Friday, September 6, 2013

Cicada Assault.



It is a beautiful late summer, early fall day at Cowfeathers Farm. On the list for the day is to do some painting outdoors. Youngest had begun priming the beautiful jump standards he and I built last month, but tired of the task before it was complete. He did a great job on what he had done, just gave up a little soon. So, out to the front pasture with my can o' Kilz. (Paint primer and mildew combatant). Sun! Space! Breezes! And, the music of the Cicadas.
Here we are experiencing the annual song of the Dog Day Cicadas. They are green or brown, and not to be confused with the periodic Cicadas whose life cycle is 17 years long, and will not emerge at my house again until 2016. That will be Brood V. We had Brood X back in 2004. Cowfeathers is located at the intersection of the two Brood's territories. We are like the block in LA where the Crips and the Bloods both hang. Right?
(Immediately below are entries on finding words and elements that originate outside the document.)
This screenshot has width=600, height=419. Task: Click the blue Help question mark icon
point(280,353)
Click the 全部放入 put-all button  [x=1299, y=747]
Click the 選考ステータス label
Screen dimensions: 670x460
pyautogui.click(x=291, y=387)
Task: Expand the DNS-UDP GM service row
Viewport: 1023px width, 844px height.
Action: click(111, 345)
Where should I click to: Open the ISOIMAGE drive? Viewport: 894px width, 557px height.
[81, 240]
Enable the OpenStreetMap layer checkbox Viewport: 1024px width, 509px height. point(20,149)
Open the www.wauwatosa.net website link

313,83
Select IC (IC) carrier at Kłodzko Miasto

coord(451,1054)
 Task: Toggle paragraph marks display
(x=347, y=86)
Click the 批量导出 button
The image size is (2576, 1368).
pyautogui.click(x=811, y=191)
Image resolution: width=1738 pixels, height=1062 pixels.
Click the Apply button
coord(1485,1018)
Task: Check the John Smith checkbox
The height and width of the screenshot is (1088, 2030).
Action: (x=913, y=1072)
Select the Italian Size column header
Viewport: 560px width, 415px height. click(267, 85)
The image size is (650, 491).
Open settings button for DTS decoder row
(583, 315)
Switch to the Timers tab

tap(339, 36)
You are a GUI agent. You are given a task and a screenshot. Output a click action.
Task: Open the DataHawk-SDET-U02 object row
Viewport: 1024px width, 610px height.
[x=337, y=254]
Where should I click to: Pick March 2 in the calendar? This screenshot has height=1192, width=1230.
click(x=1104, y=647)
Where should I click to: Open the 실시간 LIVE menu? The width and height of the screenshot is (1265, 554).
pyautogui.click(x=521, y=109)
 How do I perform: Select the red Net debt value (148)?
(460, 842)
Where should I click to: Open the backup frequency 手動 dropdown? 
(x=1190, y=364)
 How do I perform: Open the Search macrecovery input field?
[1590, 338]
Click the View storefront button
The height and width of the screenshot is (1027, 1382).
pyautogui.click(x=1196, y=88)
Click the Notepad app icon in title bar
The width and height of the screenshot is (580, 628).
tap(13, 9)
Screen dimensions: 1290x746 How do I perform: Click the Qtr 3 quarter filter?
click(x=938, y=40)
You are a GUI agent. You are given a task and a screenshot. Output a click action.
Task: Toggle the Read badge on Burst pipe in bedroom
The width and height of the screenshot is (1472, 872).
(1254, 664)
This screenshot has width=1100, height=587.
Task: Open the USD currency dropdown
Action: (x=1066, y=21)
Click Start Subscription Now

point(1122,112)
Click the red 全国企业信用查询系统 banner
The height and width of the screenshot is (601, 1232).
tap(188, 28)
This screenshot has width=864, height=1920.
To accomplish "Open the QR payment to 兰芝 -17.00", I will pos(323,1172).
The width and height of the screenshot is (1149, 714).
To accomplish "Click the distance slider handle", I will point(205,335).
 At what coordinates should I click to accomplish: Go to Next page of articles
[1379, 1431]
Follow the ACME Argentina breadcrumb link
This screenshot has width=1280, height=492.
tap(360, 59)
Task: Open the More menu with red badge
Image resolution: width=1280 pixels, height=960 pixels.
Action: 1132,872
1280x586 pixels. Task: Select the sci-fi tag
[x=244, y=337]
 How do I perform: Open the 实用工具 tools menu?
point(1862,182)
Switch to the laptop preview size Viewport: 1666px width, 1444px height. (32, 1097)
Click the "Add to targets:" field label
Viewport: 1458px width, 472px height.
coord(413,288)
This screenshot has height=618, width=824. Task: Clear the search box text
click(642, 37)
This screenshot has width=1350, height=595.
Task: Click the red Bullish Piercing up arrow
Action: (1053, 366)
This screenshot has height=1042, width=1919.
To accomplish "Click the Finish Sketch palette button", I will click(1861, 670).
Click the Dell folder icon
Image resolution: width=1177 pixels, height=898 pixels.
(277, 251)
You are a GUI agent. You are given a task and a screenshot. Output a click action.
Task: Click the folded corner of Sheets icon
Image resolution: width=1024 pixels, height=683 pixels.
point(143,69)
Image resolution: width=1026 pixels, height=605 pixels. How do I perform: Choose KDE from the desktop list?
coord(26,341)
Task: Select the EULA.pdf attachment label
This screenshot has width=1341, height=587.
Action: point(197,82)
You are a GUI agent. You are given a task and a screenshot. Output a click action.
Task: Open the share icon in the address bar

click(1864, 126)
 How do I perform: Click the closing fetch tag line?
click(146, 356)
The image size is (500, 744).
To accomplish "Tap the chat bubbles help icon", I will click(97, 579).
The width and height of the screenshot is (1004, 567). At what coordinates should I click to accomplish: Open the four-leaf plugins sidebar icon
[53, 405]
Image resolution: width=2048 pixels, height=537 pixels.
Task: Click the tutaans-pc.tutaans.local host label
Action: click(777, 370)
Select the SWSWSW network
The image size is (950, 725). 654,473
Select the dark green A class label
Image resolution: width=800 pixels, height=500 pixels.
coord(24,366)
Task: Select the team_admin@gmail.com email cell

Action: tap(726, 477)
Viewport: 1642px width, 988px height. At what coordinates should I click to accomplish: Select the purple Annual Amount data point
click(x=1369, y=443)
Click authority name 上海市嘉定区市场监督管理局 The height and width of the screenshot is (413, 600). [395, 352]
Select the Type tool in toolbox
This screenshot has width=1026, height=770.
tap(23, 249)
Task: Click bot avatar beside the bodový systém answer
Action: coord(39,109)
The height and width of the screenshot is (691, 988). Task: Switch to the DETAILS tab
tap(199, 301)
Anyway, this year, just the usual green cicadas. But there are plenty. So, while I'm out painting, I am enjoying their song, which starts slow, builds to a crescendo, and then peters out. I'm bent over, painting a jump standard, when one of the males jumps onto my back, near my right shoulder and starts singing for a female. I figure, I'm in his field, so I will just wait for him to get tired of this "tree" and find somewhere else to sing. But, as his song builds to the crescendo, I begin to think it is doing more damage to my hearing than the Grateful Dead concerts I snuck into when I was...younger. So, I reached back with the end of my paintbrush and knocked him off. He settled into the grass about 5 feet behind me to continue singing. Fine.
But, I think I made him mad.
In one swift cicada-ninja move he leapt up, wings flapping, and flew down my shirt and into my bra. Now, compared to the roach-in-the-bra incident at Randleigh Dairy in 1989 where I divested myself of garments and did some good old fashioned screaming like a girl, I was very calm.
Not that I can explain that to any of the cars that drove past the farm this morning.



I wanted to be a Princess. Ended up scarred for life.